Slow Motion #31: corpo da panzer, mani di seta

Fra le tante marcature degne di note, abbiamo scelto la combinazione fra i fratelli Vunipola in veste di playmakers

Mako Vunipola Billy Vunipola rugby

ph. Reuters

Slow Motion è la rubrica di OnRugby che ogni settimana racconta la meta più bella del weekend, nei minimi particolari, corredata dal video. Il fanatico ovale la segue così: prima se la guarda tutta, e poi torna indietro a leggere paragrafo per paragrafo, alternando il tasto play a quello pausa. Qui la scorsa puntata. Buon divertimento.

Il fine settimana europeo ci ha lasciato a strusciarci gli occhi per la quantità di belle mete segnate su tutti i campi. Prima di addentrarci nel racconto della segnatura scelta per la nostra rubrica, attribuiamo dunque una menzione d’onore per: il conturbante offload di Viliame Mata in Tolone-Edinburgh; il lungo contrattacco di Castres nella meta della bandiera contro Exeter e, nella stessa partita, lo slalom gigante di Jack Nowell, quello delle giornate migliori; ancora per Exeter, una rapida spiegazione del perché Henry Slade dovrebbe essere il centro titolare dell’Inghilterra; la meta di Olivier Klemenczak che tiene vive le (vane) speranze del Racing 92 a Belfast, animata da uno stupendo passaggio piatto di Finn Russell e un doppio offload di Nakarawa e Claassen.

La meta che invece abbiamo scelto di celebrare è quella di Jackson Wray per i Saracens, che pone sostanzialmente fine alla resistenza del Lione e consente ai londinesi di qualificarsi con un turno di anticipo alla fase ad eliminazione diretta.

 

Una meta semplice nella sua pulizia ed efficacia, orchestrata dai fratelli Vunipola, di cui possiamo ammirare tutte le caratteristiche meno note. Né Billy prima né Mako poi, infatti, sono utilizzati come carri armati per far arretrare la difesa, anzi: nessuno dei due finisce nemmeno a contatto con un avversario e vestono idealmente i panni del mediano di mischia e della apertura.
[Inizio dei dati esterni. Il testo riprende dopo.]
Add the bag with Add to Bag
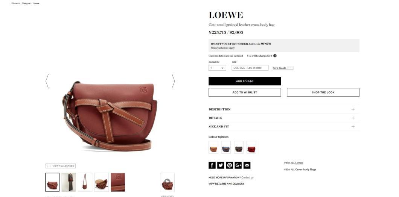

Da una rimessa laterale sui 22 metri giocata a 6 uomini dai Saracens, Billy V è in posizione di ricevitore, inducendo la difesa a pensare ad un drive da parte degli avversari. Invece il numero 8, da poco tornato dall’ennesimo infortunio, si produce in un passaggio per la carica in mezzo al campo del proprio centro che non ha niente da invidiare al gesto tecnico di uno specialista.

Dopo la fase centrale, piuttosto rapida, si prosegue nel senso di gioco. Il fatto che il primo uomo in piedi sia Mako Vunipola induce i due avanti dal Lione a uscire piuttosto forte dalla linea: il numero 1 infatti va arrestato subito, prima che possa mettersi in moto e caricare efficacemente. Peccato che, come non tutti sanno, il pilone abbia anche mani di seta oltre che un corpo da bulldozer. 

Jackson Wray arriva dall’interno, seminascosto casualmente anche dalla corsa orizzontale di George Kruis, e viene servito con un passaggio tutto spinto con i polpastrelli raffinati di Mako. Difesa colta in fallo, e per Wray è tutto facile nell’arrivare fin oltre la linea.